The Irony of “The Perfect Human”: Illusion of Perfectionism | Teen Ink

The Irony of “The Perfect Human”: Illusion of Perfectionism

May 26, 2023
By ztung BRONZE, Nyc, New York
ztung BRONZE, Nyc, New York
2 articles 0 photos 0 comments

The Irony of “The Perfect Human”: Illusion of Perfectionism


We eat everyday. We eat everyday. We sleep every day. The level of repetition in every second of our lives is astounding yet no one cares to notice it. Do we analyze the behaviors of ourselves every single day? Do we even realize the choices we make every single day? After chasing tangible and intangible desires, do we still know who we are? Jorgen Leth’s The Perfect Human explores the idea of identity in an experimental and detached method. 

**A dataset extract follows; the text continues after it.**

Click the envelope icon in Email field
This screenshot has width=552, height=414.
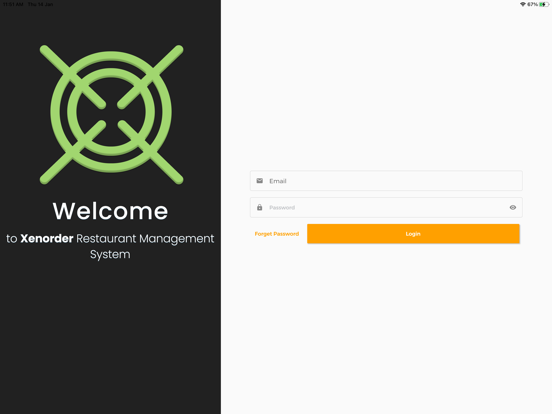[x=259, y=181]
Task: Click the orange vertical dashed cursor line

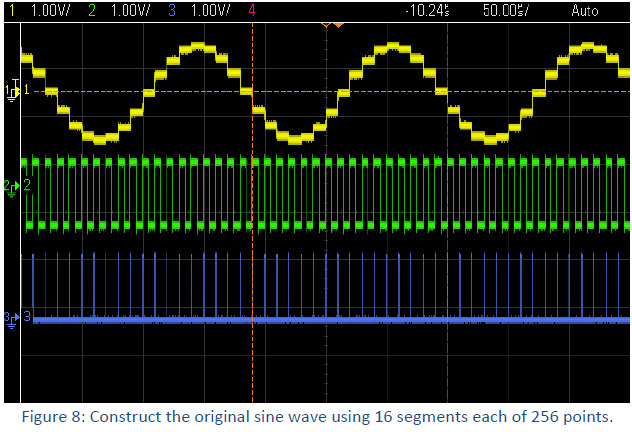Action: click(252, 250)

This film was released in 1968 as a cult short film. Leth decided to create this film in black and white filter, depicting a middle class Danish couple performing everyday rituals. Majken Algren and Claus Nissen depicted the couple in a detached manner, functioning like a robot in a white boundless room. 

The couple starts the film by doing mundane routines such as the man smoking, the woman brushing her hair, and the couple eating together. Approximately two minutes into the film, Leth, the narrator and the director, analyzes the couple in a suggestive tone. He says “we will see the perfect human functioning…how does such a number function?” Leth manipulates the audience’s perception of the couple from animated humans to cold, functional artificial intelligence. He suggests the couple is a model of the perfect human, then compares the couple to a number. Not another animated subject, but a number like zeros and ones that crafts the unconscious of all software systems. 

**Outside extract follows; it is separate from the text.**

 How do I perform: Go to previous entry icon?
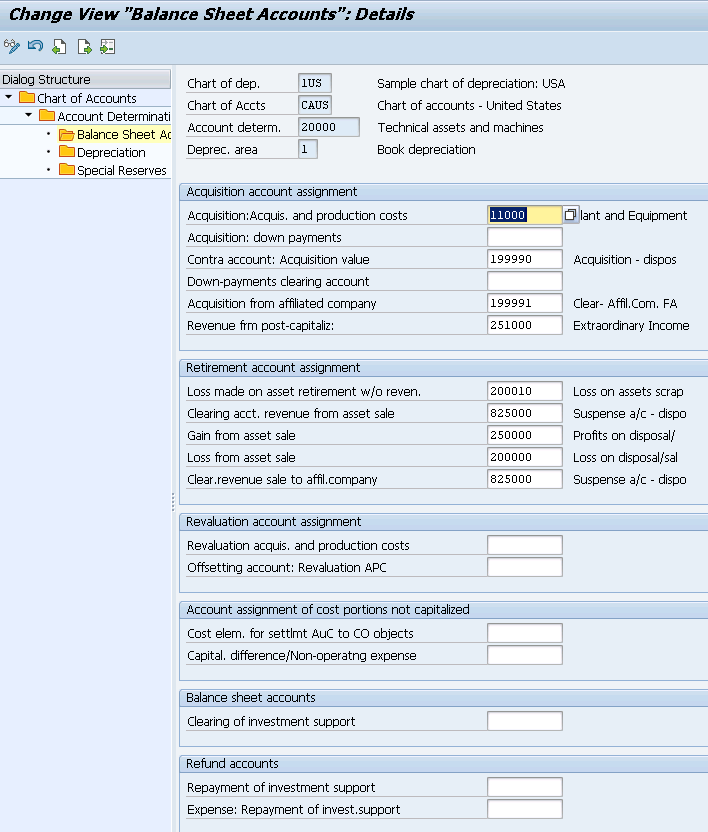[59, 47]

It has been six minutes into the film. There hasn’t been any mention of the name of the man and the woman. The narrator observes, and continues to observe the couple doing their mundane activities. 

Approximately four minutes before the film ends, consciousness sparks in the man’s mind. The man says “Why is fortune so capricious? Why is joy so quickly done? Why did you leave me? Why are you gone?” The man repeats these four sentences. For the first time in the film, he expresses joy, then confusion, then anger, then sadness. As a perfect human, he starts to break down from the construct of perfection. However, he remains in the element of repetition. If a perfect human only mindlessly functions without questioning and feeling itself, is the man still a perfect human after the inquiry and exploration of emotions? If he is not a perfect human, who else is he? Is he still a living being, or is he an idea? 

Leth made an interesting, artistic choice of making the film black and white because the loss of color desensitizes the audience's emotional connection with the couple. Furthermore, indifferent eye contacts and disengaged movements of the couple make the audience feel even more distanced from the couple. The cherry on top of this great, emotional disconnection between the couple and the audience is the couple’s repetitive action and facial expressions. The actors did an amazing job in portraying the non-existence of self-identity and loss of consciousness by showing nearly the same facial expression for every different movement. 

The couple remains emotionless and detached at the end of the film. Leth does an excellent job in engaging the audience to reconsider the definition of human and individual beings. He successfully experiments the contrast between theories and reality through being the investigator of a model of the “perfect human.”